Written tasks:
(1) In the text on buying a franchise, how many Items for disclosure does the UFOC contain?
(2) Continue the text on buying a franchise from the point where it stops.

Given text:
----------

Many people desire to be their own boss, but without feeling the need to reinvent the wheel. By purchasing a franchise, buyers have the potential for selling goods and services that can have instant name recognition and goodwill and can obtain training and ongoing support from a franchisor to help them succeed.
When buying a franchise, different considerations should be given to the purchase depending on whether the franchise being purchased is newly licensed from the franchisor or an on-going franchise purchased from another franchisee. While the purchase of a new franchise is mostly a matter of doing due diligence to find the right franchise at the right price for the right location (involving primarily the negotiation of the franchise agreement and lease agreement), purchasing an on-going franchise has all the potential traps and complexities that are a part of buying any business and revenue stream. More specifically:

For new franchises:

    • The newer and less established the franchisor is, the greater the likelihood that a franchisee can negotiate better terms in the Franchise Agreement
    • UFOC contains 23 Items for disclosure as a part of what is a federally required due diligence/disclosure process which a franchisee should carefully consider and not necessarily take everything at face value
    • Potential franchisee is highly encouraged to investigate franchisor by communicating with other franchisees, current or not
    • Franchisee will be concerned to ensure that it negotiates terms it will be able to abide by, such as:
      • reasonable minimum sales targets and notice and cure periods
      • renewal of the agreement with material terms remaining the same as the initial Franchise Agreement
      • proper indemnification and hold-harmless provisions, and
      • express covenants of good faith and fair dealing
      • among other issues and concerns.

For on-going franchises, in addition to issues applicable to stock or asset purchases generally, franchisee should also be mindful to:

    • make sure that the term of any property lease is long enough to ensure franchisee can recover its investment, if much of the goodwill of the franchise is associated with the location and that the terms and conditions of the Lease are acceptable
    • make sure that Seller is subject to a covenant not to compete with appropriate time and geographic limits
    • make sure that the length of the Franchise Term, including renewal periods, is sufficiently long to allow to profit from your investment
    • carefully read transferability restrictions on reselling the franchise or devising ownership interests in the franchise through wills or trusts
    • the additional need for approval of the transfer and subjection to certain other rights to the Franchisor with regard to trademarks, quality control, training, and other matters
    • payment of a franchise transfer fee (often by the transferring party)
    • the need for approval of the assignment of the lease and other contracts with third-parties, and
    • limitations of the time left in the franchise fee agreement or lease agreement in which to recover and profit from its investment of time and money.
    • Franchisee’s obligations under any Asset Purchase Agreement should be contingent on franchisee securing necessary licensing and governmental approvals, as well as successful completion of its due diligence including receive of a South Carolina Tax Compliance Certificate regarding the seller and county or South Carolina Secretary of State lien search, as applicable.

Brief Guide to South Carolina and Federal Law Relating to the Purchase, Operation, and Sale of a Franchise

This guide provides an overview of the laws governing the purchase, operation, and sale of a franchise in South Carolina, as well as the relevant federal regulations. It covers the key aspects of franchise law, including the Federal Trade Commission (FTC) Franchise Rule, South Carolina’s state-specific requirements, franchise registration, disclosures, the relationship between franchisors and franchisees, and the legal implications surrounding the sale and transfer of franchises.

----------

Dataset extract:

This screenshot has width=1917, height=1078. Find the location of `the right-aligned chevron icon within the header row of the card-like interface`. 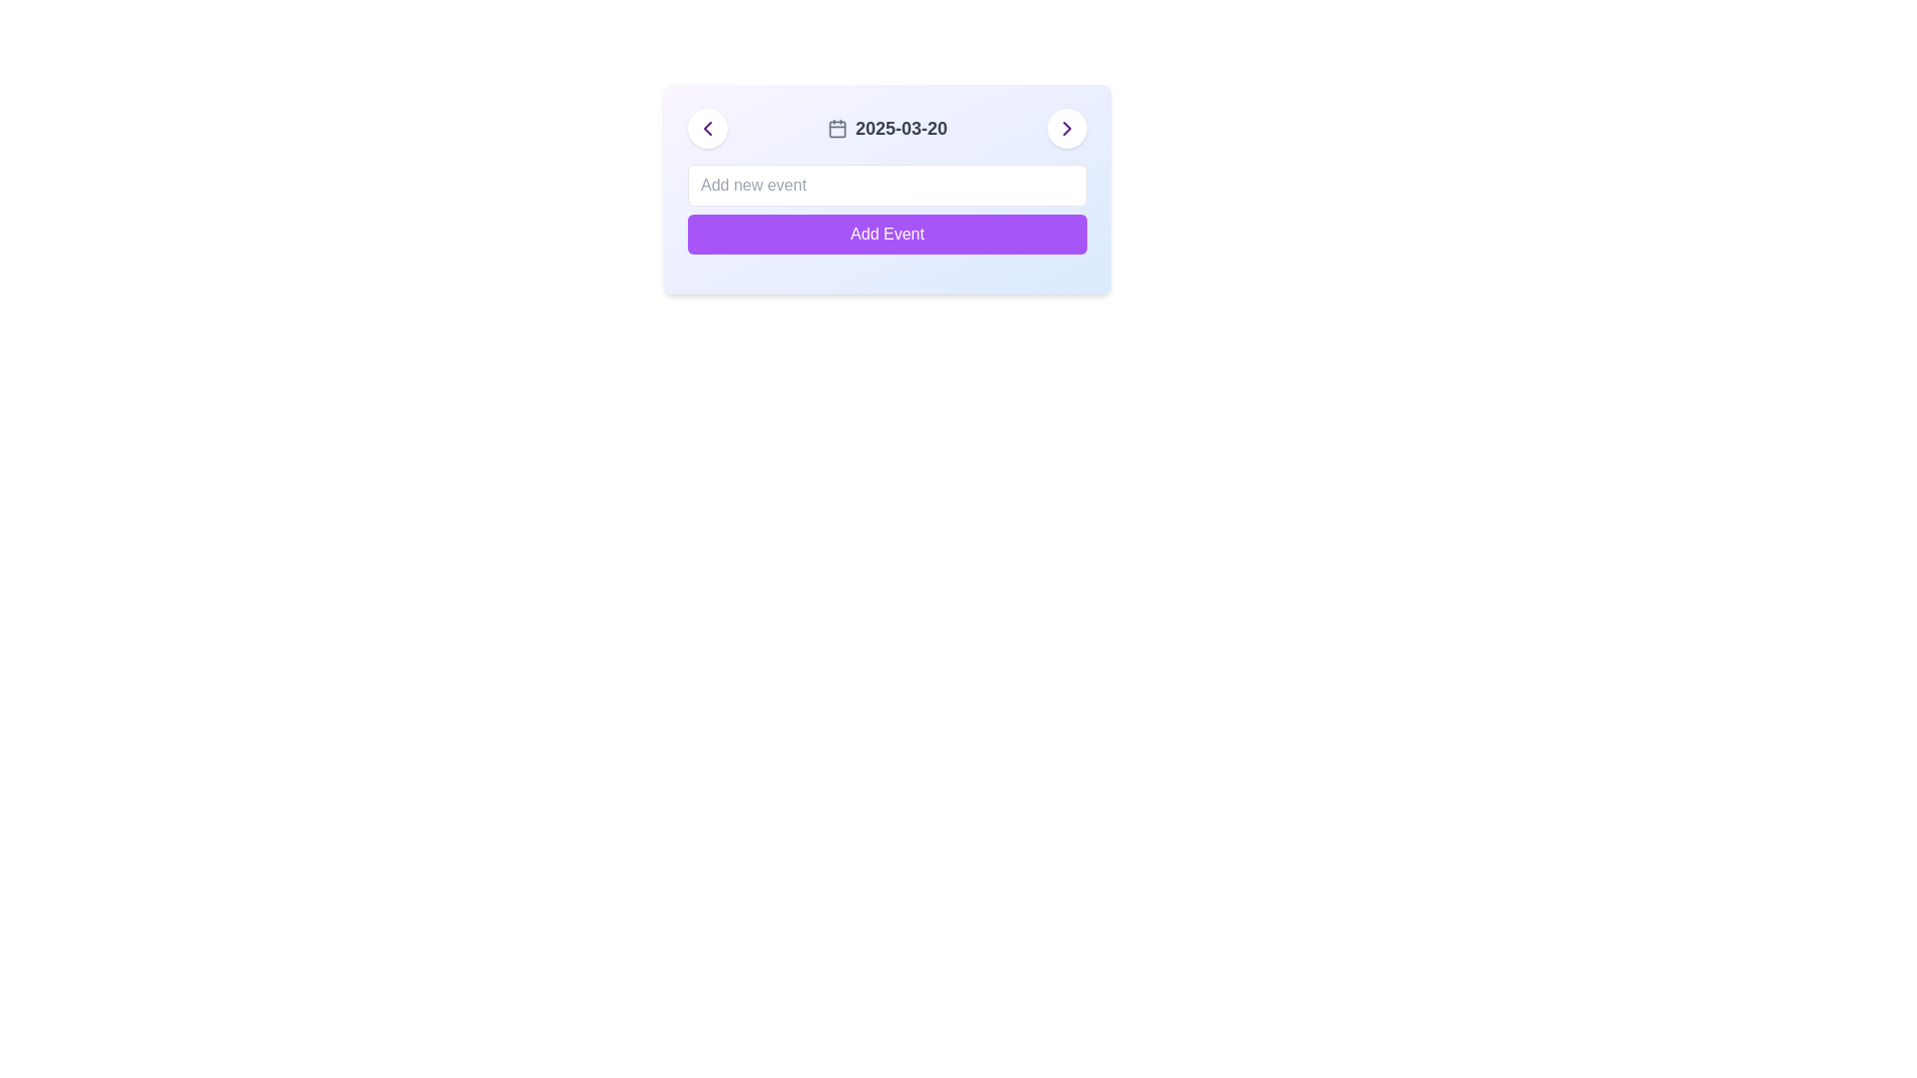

----------

The responses:
(1) The UFOC contains 23 Items for disclosure.

(2)
1. Federal Law Governing Franchises

The Federal Trade Commission (FTC) Franchise Rule

The primary federal law governing the sale and operation of franchises in the United States is the FTC Franchise Rule, which is codified in 16 C.F.R. Part 436. The FTC Franchise Rule requires franchisors to provide prospective franchisees with a detailed Franchise Disclosure Document (FDD) before any franchise agreement is signed or money is exchanged.

Key Provisions of the FTC Franchise Rule

Franchise Disclosure Document (FDD): A franchisor must provide an FDD at least 14 days before the franchise agreement is signed. The FDD contains 23 specific items, including information on the franchisor’s business, financial statements, and the terms and conditions of the franchise.

Item 1 – The Franchisor and Its Predecessors: This section provides background on the franchisor’s business, including its history and corporate structure.

Item 19 – Financial Performance Representations: If the franchisor makes any claims regarding the financial performance of its franchise units, they must include substantiation for those claims.

Regulatory Requirements: The FTC requires that all franchise offerings be registered under state law, unless the state has enacted its own exemption from registration.

Prohibited Practices

Misrepresentation: It is illegal for franchisors to make false or misleading statements to prospective franchisees.

Failure to Disclose: If a franchisor fails to provide the FDD or provides incomplete information, it may face penalties or lawsuits.

Franchise Registration and Exemption

While the FTC mandates disclosure, it does not require franchises to be registered with federal authorities. However, the Franchise Investment Law (FILA) in certain states like California and Illinois does require franchisors to register their FDD with state regulators. If a state does not require registration, franchisors may still be obligated to comply with the FTC Franchise Rule.

2. South Carolina Franchise Law

South Carolina does not have a state-specific franchise registration law like California or Illinois. However, South Carolina has provisions that pertain to franchising under its South Carolina Business Opportunity Sales Act. This is important for franchisors operating in the state, as they must comply with both federal and state regulations.

The South Carolina Business Opportunity Sales Act (BOA)

South Carolina’s Business Opportunity Sales Act, codified at S.C. Code Ann. § 39-57-10 et seq., regulates the sale of franchises and business opportunities in the state. The BOA protects franchisees from fraudulent practices and requires certain disclosures before a franchise agreement is executed.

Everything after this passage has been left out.